[Records contained in a dataset]

..........

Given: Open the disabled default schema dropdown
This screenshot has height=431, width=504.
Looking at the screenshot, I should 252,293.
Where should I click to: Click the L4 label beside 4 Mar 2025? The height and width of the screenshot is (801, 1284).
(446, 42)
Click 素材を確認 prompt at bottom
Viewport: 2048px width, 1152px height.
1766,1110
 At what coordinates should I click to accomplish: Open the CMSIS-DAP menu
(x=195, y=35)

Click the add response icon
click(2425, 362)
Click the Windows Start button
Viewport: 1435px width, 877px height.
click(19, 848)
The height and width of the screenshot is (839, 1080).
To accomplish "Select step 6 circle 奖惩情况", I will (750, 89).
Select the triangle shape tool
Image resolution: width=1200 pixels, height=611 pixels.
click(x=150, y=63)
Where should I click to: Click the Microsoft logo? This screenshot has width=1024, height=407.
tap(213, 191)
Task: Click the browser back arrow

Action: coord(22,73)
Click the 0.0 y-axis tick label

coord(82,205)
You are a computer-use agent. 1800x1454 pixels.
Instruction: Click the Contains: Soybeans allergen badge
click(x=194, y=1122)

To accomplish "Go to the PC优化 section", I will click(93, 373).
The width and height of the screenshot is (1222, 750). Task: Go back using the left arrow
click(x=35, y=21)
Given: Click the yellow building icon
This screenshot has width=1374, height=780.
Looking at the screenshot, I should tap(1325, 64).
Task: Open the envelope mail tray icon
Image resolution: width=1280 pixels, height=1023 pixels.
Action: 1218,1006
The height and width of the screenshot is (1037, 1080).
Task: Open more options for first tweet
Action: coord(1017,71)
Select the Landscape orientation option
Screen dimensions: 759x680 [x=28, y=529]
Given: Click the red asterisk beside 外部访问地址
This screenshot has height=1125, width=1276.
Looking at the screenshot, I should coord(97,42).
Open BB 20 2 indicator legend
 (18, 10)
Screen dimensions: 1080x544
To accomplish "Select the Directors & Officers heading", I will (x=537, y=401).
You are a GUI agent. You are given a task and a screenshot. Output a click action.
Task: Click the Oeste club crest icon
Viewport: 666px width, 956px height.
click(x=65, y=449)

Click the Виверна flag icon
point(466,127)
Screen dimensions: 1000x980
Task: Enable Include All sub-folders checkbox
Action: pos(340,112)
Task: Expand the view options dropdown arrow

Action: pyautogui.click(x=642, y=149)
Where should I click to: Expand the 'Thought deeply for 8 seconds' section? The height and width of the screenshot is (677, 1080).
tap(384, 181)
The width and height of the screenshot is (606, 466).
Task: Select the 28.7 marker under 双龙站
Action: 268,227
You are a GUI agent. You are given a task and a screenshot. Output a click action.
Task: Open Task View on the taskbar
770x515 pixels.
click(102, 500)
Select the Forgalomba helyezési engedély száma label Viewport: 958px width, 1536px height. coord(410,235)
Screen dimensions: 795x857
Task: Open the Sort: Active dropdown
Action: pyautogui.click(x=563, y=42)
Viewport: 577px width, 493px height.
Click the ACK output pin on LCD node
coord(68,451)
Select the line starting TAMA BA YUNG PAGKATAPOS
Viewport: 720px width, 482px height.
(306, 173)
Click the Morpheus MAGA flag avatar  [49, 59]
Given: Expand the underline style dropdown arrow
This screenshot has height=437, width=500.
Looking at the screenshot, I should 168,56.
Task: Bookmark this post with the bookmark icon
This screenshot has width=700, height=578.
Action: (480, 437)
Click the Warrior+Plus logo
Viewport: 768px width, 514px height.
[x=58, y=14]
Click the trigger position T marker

..........

Brief: Copy out the data exactly, keeping each line whole.

Result of this task:
Given: Open the disabled default schema dropdown
This screenshot has height=431, width=504.
Looking at the screenshot, I should 252,293.
Where should I click to: Click the L4 label beside 4 Mar 2025? The height and width of the screenshot is (801, 1284).
(446, 42)
Click 素材を確認 prompt at bottom
Viewport: 2048px width, 1152px height.
1766,1110
 At what coordinates should I click to accomplish: Open the CMSIS-DAP menu
(x=195, y=35)

Click the add response icon
click(2425, 362)
Click the Windows Start button
Viewport: 1435px width, 877px height.
click(19, 848)
The height and width of the screenshot is (839, 1080).
To accomplish "Select step 6 circle 奖惩情况", I will (750, 89).
Select the triangle shape tool
Image resolution: width=1200 pixels, height=611 pixels.
click(x=150, y=63)
Where should I click to: Click the Microsoft logo? This screenshot has width=1024, height=407.
tap(213, 191)
Task: Click the browser back arrow

Action: coord(22,73)
Click the 0.0 y-axis tick label

coord(82,205)
You are a computer-use agent. 1800x1454 pixels.
Instruction: Click the Contains: Soybeans allergen badge
click(x=194, y=1122)

To accomplish "Go to the PC优化 section", I will click(93, 373).
The width and height of the screenshot is (1222, 750). Task: Go back using the left arrow
click(x=35, y=21)
Given: Click the yellow building icon
This screenshot has width=1374, height=780.
Looking at the screenshot, I should tap(1325, 64).
Task: Open the envelope mail tray icon
Image resolution: width=1280 pixels, height=1023 pixels.
Action: 1218,1006
The height and width of the screenshot is (1037, 1080).
Task: Open more options for first tweet
Action: coord(1017,71)
Select the Landscape orientation option
Screen dimensions: 759x680 [x=28, y=529]
Given: Click the red asterisk beside 外部访问地址
This screenshot has height=1125, width=1276.
Looking at the screenshot, I should coord(97,42).
Open BB 20 2 indicator legend
 (18, 10)
Screen dimensions: 1080x544
To accomplish "Select the Directors & Officers heading", I will (x=537, y=401).
You are a GUI agent. You are given a task and a screenshot. Output a click action.
Task: Click the Oeste club crest icon
Viewport: 666px width, 956px height.
click(x=65, y=449)

Click the Виверна flag icon
point(466,127)
Screen dimensions: 1000x980
Task: Enable Include All sub-folders checkbox
Action: pos(340,112)
Task: Expand the view options dropdown arrow

Action: pyautogui.click(x=642, y=149)
Where should I click to: Expand the 'Thought deeply for 8 seconds' section? The height and width of the screenshot is (677, 1080).
tap(384, 181)
The width and height of the screenshot is (606, 466).
Task: Select the 28.7 marker under 双龙站
Action: 268,227
You are a GUI agent. You are given a task and a screenshot. Output a click action.
Task: Open Task View on the taskbar
770x515 pixels.
click(102, 500)
Select the Forgalomba helyezési engedély száma label Viewport: 958px width, 1536px height. coord(410,235)
Screen dimensions: 795x857
Task: Open the Sort: Active dropdown
Action: pyautogui.click(x=563, y=42)
Viewport: 577px width, 493px height.
Click the ACK output pin on LCD node
coord(68,451)
Select the line starting TAMA BA YUNG PAGKATAPOS
Viewport: 720px width, 482px height.
(306, 173)
Click the Morpheus MAGA flag avatar  [49, 59]
Given: Expand the underline style dropdown arrow
This screenshot has height=437, width=500.
Looking at the screenshot, I should 168,56.
Task: Bookmark this post with the bookmark icon
This screenshot has width=700, height=578.
Action: (480, 437)
Click the Warrior+Plus logo
Viewport: 768px width, 514px height.
[x=58, y=14]
Click the trigger position T marker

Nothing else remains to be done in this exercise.